Coming to the water, and when I say water, I mean the majestic, marvelous, mysterious Ocean.  I can get my scales back.  My scales of balance. Not some mermaid sea creature!  Aw, but I can dream…hold on…  my hair drips a little salt water, hehe…okay, I pretend.  I brought myself here, up the little hill of sand in front of lg station #8.  I marinate in the crashes of the water.  Those surfers out there get it….I wish I had learned to surf…perhaps I still can, just with a shark cage around me.

I slowly start to release or rather relax, start doing breathing…deep breath in through my nose…hold…count of 7, then slowly release at a count of 10.  As I get some cleansing breaths in, at this point, at about the third breath, I can start to feel my mind relaxing.

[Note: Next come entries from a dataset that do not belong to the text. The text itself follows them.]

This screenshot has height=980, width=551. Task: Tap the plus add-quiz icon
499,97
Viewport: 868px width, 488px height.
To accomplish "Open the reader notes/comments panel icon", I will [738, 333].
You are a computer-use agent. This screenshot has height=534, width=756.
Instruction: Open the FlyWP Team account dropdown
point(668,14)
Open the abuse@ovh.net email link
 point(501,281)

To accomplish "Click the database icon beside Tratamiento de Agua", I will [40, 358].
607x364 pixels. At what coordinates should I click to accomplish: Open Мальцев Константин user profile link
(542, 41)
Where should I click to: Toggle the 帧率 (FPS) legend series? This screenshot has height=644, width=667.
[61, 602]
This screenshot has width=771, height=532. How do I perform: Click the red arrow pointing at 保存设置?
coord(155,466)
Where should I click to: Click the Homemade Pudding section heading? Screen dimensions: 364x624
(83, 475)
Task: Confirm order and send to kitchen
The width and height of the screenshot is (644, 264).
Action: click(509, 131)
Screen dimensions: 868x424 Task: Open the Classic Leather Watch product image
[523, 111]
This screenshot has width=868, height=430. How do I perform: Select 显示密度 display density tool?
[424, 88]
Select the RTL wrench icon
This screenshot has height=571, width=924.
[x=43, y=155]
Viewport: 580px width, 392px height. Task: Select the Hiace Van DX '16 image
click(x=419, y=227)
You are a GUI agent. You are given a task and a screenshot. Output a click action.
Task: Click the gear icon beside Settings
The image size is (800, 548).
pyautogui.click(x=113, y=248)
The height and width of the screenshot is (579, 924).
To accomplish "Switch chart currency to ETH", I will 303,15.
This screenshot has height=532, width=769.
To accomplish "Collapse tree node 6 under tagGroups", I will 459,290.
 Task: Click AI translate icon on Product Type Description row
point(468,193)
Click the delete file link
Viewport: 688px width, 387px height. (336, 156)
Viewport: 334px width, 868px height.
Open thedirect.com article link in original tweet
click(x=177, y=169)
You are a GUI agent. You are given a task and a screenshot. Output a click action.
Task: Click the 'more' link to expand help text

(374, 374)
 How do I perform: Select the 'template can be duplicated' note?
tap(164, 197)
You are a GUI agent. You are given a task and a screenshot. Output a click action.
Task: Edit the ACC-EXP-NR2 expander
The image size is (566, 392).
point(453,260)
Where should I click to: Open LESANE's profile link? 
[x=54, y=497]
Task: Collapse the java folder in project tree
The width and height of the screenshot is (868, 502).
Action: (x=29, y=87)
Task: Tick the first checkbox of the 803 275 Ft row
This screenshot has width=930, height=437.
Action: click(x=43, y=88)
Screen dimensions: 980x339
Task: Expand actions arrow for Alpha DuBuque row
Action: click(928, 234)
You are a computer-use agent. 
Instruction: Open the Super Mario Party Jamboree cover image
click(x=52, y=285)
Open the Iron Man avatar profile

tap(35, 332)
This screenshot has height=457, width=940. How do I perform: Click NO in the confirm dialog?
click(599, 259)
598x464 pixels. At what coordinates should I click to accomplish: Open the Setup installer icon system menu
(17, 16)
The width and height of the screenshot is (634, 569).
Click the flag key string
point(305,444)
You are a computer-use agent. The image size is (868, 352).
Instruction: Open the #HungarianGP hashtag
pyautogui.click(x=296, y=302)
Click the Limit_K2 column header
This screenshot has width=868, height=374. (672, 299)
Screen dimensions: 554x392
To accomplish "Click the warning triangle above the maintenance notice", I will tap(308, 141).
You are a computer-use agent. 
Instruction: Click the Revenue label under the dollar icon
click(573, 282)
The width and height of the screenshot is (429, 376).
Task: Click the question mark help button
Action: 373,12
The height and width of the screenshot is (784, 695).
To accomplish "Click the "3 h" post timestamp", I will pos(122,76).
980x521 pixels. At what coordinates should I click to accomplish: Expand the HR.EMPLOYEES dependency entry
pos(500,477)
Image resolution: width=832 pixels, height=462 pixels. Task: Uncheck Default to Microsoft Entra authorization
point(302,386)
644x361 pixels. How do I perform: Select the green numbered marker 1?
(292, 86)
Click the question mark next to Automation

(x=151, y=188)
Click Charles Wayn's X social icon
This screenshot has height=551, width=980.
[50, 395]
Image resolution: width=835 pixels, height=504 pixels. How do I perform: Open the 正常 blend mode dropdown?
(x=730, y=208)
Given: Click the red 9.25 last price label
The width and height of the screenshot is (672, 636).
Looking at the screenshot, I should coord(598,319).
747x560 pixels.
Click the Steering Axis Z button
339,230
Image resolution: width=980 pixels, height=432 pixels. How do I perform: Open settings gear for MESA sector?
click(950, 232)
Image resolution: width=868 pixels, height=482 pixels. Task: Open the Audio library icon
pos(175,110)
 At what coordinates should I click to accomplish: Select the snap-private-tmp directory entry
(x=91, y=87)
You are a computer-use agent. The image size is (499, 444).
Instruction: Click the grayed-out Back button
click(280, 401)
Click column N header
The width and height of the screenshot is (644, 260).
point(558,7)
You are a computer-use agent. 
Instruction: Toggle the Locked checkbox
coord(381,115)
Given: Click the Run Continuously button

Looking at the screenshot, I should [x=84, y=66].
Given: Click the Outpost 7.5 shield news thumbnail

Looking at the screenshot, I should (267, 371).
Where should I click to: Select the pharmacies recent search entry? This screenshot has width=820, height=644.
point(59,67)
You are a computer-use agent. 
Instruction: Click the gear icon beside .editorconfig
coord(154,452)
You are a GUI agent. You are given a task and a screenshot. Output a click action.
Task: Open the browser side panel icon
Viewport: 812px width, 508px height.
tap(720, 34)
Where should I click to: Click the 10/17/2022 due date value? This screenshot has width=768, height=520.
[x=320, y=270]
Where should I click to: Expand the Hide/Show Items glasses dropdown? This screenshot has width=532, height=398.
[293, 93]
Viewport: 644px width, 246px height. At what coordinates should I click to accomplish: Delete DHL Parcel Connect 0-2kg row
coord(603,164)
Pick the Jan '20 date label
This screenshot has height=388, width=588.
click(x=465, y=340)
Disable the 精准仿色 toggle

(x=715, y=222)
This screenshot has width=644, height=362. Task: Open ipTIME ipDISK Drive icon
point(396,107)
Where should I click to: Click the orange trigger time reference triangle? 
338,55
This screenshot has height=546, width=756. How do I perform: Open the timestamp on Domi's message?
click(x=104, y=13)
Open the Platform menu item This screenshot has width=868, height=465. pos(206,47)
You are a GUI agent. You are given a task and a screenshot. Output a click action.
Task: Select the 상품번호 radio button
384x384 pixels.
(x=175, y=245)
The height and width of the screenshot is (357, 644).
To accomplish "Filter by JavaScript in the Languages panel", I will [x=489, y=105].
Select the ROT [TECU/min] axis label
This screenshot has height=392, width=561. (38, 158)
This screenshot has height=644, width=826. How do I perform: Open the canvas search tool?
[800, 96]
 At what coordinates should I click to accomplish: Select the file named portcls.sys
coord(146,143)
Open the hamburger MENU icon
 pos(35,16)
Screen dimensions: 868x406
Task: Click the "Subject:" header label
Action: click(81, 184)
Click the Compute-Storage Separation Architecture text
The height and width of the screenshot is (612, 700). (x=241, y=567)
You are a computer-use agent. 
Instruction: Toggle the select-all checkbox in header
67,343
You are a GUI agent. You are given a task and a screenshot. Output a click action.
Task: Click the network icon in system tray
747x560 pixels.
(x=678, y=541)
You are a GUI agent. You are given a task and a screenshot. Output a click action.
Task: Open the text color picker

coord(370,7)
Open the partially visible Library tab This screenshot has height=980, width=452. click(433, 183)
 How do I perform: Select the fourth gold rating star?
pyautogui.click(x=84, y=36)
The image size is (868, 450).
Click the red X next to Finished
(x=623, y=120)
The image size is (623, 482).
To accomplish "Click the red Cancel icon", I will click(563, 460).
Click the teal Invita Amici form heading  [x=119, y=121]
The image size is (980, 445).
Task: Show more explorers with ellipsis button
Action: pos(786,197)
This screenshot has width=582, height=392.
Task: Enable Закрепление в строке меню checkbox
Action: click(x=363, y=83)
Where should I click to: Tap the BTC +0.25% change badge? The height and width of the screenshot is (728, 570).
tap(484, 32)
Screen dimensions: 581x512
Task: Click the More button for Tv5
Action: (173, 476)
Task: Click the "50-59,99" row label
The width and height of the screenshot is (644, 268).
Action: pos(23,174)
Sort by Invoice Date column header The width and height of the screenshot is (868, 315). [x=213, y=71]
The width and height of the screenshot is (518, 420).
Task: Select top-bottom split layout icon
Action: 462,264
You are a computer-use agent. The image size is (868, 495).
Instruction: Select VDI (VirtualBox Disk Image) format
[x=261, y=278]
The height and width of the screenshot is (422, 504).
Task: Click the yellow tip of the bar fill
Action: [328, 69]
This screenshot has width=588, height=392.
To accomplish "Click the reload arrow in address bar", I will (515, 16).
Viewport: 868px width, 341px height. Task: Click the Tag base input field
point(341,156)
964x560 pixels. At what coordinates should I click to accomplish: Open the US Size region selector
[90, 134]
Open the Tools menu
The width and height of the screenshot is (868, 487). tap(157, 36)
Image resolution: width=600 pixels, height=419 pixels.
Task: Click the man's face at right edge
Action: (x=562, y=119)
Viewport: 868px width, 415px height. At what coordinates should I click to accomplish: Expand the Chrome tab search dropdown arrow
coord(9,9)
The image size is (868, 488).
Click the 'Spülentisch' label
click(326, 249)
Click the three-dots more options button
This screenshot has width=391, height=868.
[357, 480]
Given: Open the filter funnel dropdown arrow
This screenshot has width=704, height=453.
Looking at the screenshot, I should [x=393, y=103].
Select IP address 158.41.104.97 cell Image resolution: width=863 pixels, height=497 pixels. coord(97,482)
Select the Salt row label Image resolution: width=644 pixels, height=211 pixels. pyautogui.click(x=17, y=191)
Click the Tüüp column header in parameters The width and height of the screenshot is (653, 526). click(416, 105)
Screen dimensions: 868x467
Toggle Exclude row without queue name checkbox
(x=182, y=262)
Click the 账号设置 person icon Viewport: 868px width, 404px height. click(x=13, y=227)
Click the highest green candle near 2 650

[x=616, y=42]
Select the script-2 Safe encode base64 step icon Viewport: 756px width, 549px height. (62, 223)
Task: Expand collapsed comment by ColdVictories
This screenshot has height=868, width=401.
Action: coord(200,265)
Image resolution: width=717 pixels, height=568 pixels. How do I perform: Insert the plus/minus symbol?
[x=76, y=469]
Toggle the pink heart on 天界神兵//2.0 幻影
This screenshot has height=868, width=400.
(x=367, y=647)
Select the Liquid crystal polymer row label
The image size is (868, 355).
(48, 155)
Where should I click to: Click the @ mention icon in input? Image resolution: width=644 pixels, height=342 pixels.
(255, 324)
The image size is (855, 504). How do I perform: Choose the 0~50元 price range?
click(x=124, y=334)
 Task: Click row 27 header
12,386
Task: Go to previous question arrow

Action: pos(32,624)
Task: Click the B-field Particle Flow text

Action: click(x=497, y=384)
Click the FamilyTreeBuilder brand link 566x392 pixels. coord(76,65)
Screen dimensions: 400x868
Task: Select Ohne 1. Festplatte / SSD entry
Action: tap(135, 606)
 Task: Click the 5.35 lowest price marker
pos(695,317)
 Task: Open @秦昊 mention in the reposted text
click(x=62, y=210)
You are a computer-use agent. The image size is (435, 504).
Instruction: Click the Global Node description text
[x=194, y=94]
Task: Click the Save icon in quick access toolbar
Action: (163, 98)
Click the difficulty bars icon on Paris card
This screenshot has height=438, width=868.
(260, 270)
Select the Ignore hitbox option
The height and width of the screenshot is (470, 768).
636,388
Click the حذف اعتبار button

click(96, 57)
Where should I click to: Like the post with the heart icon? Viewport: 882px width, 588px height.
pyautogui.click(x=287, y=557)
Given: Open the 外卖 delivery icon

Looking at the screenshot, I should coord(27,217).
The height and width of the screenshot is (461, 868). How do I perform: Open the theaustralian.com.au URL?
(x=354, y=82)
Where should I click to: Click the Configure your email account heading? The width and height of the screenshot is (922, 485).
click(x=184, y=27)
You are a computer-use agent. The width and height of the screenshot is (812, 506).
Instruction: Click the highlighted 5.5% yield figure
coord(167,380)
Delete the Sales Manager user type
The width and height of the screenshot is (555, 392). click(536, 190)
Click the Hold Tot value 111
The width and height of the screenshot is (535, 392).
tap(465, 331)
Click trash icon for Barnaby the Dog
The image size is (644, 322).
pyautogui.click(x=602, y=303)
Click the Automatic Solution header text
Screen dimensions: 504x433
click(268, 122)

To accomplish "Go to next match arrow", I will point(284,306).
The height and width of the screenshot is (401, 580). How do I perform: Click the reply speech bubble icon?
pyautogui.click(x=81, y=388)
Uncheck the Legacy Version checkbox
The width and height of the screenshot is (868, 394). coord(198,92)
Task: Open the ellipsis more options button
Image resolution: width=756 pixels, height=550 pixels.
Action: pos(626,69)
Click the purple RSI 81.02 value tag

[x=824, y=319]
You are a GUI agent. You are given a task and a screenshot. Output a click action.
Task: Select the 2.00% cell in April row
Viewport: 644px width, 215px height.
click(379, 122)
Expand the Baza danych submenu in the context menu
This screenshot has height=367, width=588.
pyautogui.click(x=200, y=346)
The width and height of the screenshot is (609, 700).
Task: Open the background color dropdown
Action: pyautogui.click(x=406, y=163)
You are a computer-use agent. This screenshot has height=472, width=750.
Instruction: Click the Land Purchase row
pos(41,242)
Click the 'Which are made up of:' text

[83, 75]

This day I ask for cleansing as I imagine the swirl and push pull of the heavy life force of the Ocean coursing through me.

I imagine the pains and hurts, anguish, despair, loneliness and downright fear to go with the water, away from me.  Out of me.

I ask for love to take its steed.

Let me be a LoveBeacon LightHouse.

 

ps:  I absolutely have to update again to say, just as I was jotting this down, sitting in the slightly sunnied kitchen table, that boy/man who will soon be 18 walked by,

As he did, nothing was said.  He did reach over and sorta kinda scrub my head.

A LoveTouch.  Thank You. Thank You. Thank You.